Reflections from Duke University’s 2026 Conference on Society-Centered AI
Erin Worsham, Executive Director of CASE
February 19 2026
I walk away from most conversations about AI these days feeling both energized and terrified.
On one side: rapid capability gains, productivity promises, and emerging markets calling it the “great leveler.”
On the other: biased hiring tools, deepfakes eroding trust, stressed workers improvising without training, and organizations adopting tools without a plan.
At Duke University’s 2026 Conference on Society-Centered AI, it was clear that the truth is in between. The question is not whether AI will advance. It’s whether we will shape its implementation in ways that expand dignity and opportunity.
As Reggie Townsend, Vice President of the Data Ethics Practice at SAS, asked: What would it look like for AI to reduce human suffering?
Here are three observations from the conference to help us get there:
1. This Is An Implementation Story, Not Just a Technology Story
AI capabilities are accelerating at an astonishing pace. But as Arvind Narayanan, Professor and Director of the Center for Information Technology Policy at Princeton University, reminded the audience, invention is only the first stage of transformation.
Electricity did not revolutionize factories when it was invented. It transformed industry only after companies redesigned workflows, retrained workers, and rebuilt infrastructure around it.
AI is no different.
Yes, model capabilities are advancing at an astonishing pace. But integration and adoption are much slower and harder. The toughest challenges are downstream of the technology: learning curves, behavior change, workflow redesign, and institutional reform.
Ronnie Chatterji, Duke University Professor and Chief Economist at OpenAI, reinforced this, noting that AI adoption requires more — not less — human leadership. Organizations that simply “add AI” without change management, training, and redesign are unlikely to see meaningful impact.
That means leaders should ask:
- Are we redesigning workflows or just layering tools onto old systems?
- Are we investing in training so staff can use AI confidently and responsibly?
- Are senior leaders visibly driving this change?
Start small. Deploy incrementally to get adaption and adoption right. Measure outcomes to ensure intended impact. Recognize that the technology is just one piece of the puzzle.
2. Good Intentions Are Not a Governance Strategy
As Townsend observed, “Good intentions have a tendency to weaken under pressure” — especially profit pressure.

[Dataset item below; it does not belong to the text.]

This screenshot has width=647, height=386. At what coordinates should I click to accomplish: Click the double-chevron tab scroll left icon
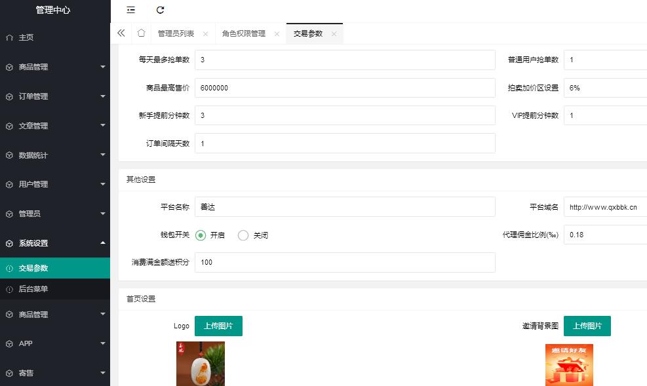121,33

Most organizations claim they want to use AI responsibly. But, I’ll be honest — I am unwilling to rely on the good intentions of corporate leaders or tech executives alone to ensure AI benefits society.
We have enough warning signs. Audits show bias in AI hiring tools. Deepfakes threaten trust. Workers using AI without training report higher stress. If AI is going to lift people up rather than leave them behind, governance cannot be an afterthought. It must be embedded.
That includes:
- Clear norms around human accountability for AI outputs (“human in the loop”).
- Policies on conducting audits in high-risk domains.
- Incorporating affected stakeholders into design processes.
- Aligning incentives and measurement around human outcomes, not just cost savings.
3. Augmentation — Not Automation — Must Be Matched With Equity
Much of the anxiety around AI centers on job loss. But research presented by Yale University Professor Nicholas Christakis and others suggests a more nuanced reality: humans plus AI often outperform either alone.
Doctors paired with AI improve diagnostic outcomes. Lawyers become more productive, sometimes increasing demand for their services. Radiologists were not eliminated as predicted, imaging per patient actually increased.
The frame bought in by speakers was that of AI as augmentation (complementary to humans, helping people do their work better or faster), not automation or replacement of people.
But let’s be very clear here: augmentation does not automatically mean equity and inclusion.
Chatterji described what he called a “capability overhang”: sophisticated users are accelerating ahead while median users are still learning the basics. We’re also seeing gender disparities in enterprise AI adoption and risks to entry-level roles — positions that often filled by more vulnerable populations and also serve as pipelines into higher paid positions.
Without deliberate attention, AI could amplify inequity rather than lifting opportunity. So, leaders should:
- Protect entry-level training pipelines so future leaders are developed.
- Invest intentionally in AI literacy and workforce upskilling.
- Close gender and access gaps through targeted training.
- Track who benefits — and who is left behind.
The Leadership Test Ahead
I left the conference recognizing that the hype and skepticism of AI can both be true at the same time. That AI capabilities will continue to improve, yet integration will be slower and more complex. And that outcomes – who benefits and how, what harm is done – will be shaped far more by leadership choices than by model releases.
For those of us working at the intersection of impact, business, and policy, the question is not whether to engage with AI. It’s how. The test ahead is whether we can rise to the challenge and steer AI towards society centered outcomes.